[RECORD EXTRACTS Boundary: Start]

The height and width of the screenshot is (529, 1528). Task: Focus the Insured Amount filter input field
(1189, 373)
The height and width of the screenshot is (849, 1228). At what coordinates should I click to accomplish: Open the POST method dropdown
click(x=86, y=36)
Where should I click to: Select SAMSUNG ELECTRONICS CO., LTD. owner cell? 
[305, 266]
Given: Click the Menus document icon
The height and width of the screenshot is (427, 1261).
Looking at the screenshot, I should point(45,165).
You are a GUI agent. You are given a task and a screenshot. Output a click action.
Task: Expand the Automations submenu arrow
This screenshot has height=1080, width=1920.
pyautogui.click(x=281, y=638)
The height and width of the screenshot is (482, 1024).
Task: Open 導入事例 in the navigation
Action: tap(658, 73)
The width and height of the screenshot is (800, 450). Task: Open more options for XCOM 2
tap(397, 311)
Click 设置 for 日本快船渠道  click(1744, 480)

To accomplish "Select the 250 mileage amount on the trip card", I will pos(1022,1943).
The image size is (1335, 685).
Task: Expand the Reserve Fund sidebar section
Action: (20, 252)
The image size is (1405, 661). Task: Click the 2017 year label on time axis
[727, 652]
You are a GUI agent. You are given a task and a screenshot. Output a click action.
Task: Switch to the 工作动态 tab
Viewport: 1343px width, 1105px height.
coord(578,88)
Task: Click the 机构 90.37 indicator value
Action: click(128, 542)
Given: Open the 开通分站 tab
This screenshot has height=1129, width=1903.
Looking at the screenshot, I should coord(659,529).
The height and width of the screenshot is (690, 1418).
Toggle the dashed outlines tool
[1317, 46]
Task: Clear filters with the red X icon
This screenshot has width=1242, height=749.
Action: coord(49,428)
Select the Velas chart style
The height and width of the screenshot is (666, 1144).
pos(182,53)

[RECORD EXTRACTS Boundary: End]

» **PROBLEM TO WORK ON**: Go through the records above and return every line that holds the string "icon".

» **TASK RESPONSE**:
Given: Click the Menus document icon
Task: Clear filters with the red X icon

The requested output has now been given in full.